Publicado originalmente no Rota da Jurisprudência – APET

O Conselho Administrativo de Recursos Fiscais (CARF) decidiu, por voto de qualidade, manter autuação contra contribuinte que excluiu, na apuração do IRPJ e da CSLL, o valor integral de créditos presumidos de ICMS vinculados ao programa COMPETE-ES. Para o colegiado, apenas o valor líquido efetivamente recebido, descontados os estornos de créditos e as contribuições ao Fundo Estadual de Estabilização Fiscal (FEEF-ES), pode ser deduzido do lucro líquido.

A decisão, formalizada no Acórdão nº 1302-007.600, rejeitou argumentos da empresa de que a Receita Federal teria alterado o critério jurídico no lançamento. A maioria do colegiado entendeu que tanto o fisco quanto o julgador de primeira instância seguiram interpretação já expressa em soluções de consulta da própria Receita, como a COSIT nº 12/2022, sem inovar no entendimento jurídico.

O caso girou em torno de incentivos fiscais estaduais, mais especificamente, do crédito presumido de ICMS concedido pelo Espírito Santo, e da possibilidade de sua exclusão das bases do IRPJ e da CSLL como subvenção para investimento. A contribuinte havia efetuado exclusões em valores supostamente superiores ao efetivamente auferido, uma vez que teria desconsiderado os custos impostos pela legislação estadual, como estornos de créditos de ICMS nas entradas e recolhimentos adicionais ao FEEF-ES.

Para a fiscalização, esses encargos reduzem o ganho efetivo obtido com o benefício estadual, e, por isso, o valor a ser excluído dos tributos federais deve refletir essa redução. A Receita apontou exclusões indevidas que somam mais de R$ 84 milhões em 2020, R$ 131 milhões em 2021 e R$ 132 milhões em 2022, além da aplicação de multa de 75%.

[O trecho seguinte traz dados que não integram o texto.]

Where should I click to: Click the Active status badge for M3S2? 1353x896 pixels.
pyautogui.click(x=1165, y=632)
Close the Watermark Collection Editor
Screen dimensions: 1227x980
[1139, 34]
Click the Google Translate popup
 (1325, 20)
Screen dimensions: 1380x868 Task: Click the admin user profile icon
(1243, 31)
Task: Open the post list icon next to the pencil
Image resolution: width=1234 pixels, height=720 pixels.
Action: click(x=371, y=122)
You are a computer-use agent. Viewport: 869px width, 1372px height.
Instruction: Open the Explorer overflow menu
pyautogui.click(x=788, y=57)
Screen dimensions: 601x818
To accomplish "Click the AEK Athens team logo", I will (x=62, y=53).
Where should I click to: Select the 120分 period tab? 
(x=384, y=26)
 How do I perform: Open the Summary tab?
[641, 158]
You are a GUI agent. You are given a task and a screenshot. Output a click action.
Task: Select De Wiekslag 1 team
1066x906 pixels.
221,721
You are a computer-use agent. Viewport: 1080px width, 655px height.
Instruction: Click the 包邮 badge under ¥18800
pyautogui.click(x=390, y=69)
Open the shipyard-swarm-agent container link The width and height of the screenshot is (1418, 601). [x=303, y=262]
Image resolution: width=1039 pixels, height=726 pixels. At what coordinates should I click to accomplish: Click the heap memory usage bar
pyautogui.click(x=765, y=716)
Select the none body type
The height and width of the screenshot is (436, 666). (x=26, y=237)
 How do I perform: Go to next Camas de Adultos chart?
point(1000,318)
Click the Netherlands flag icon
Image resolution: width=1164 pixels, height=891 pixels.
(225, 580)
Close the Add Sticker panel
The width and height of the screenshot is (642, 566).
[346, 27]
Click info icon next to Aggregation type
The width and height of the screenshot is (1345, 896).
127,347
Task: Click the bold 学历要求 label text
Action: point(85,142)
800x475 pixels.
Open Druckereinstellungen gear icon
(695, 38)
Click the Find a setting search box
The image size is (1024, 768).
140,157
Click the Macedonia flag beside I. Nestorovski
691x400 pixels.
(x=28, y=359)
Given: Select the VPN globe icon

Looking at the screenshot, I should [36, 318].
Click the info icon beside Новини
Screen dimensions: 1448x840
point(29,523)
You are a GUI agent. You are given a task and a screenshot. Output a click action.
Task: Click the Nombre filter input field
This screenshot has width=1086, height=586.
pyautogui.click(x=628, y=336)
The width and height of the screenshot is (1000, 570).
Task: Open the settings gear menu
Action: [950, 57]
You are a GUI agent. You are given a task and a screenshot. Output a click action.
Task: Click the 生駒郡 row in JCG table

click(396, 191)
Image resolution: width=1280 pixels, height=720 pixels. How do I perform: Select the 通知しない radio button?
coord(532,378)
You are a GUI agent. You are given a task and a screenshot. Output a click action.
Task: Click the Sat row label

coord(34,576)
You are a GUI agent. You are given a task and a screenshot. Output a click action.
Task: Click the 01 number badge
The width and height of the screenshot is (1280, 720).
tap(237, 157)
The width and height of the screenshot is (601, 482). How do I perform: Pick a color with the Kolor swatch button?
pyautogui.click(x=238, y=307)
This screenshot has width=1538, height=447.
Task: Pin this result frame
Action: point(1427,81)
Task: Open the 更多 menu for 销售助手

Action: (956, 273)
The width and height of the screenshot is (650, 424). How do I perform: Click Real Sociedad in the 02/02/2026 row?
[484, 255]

A contribuinte argumentou que o crédito presumido possui natureza de subvenção para investimento e, conforme jurisprudência do STJ, não pode ser tributado pela União, sob pena de violação ao pacto federativo (EREsp 1.517.492/PR). Também sustentou que os estornos de créditos de ICMS e as contribuições ao FEEF-ES compõem o custo da mercadoria, não devendo afetar o direito à exclusão integral do benefício fiscal.

A relatora votou pela exclusão integral dos créditos, sustentando que os custos adicionais impostos pelo Estado não deveriam limitar a dedutibilidade federal. No entanto, foi vencida. O voto vencedor destacou que a dedução deve se restringir à renúncia efetiva de receita pelo Estado, ou seja, ao valor líquido do benefício, posição que prevaleceu por voto de qualidade.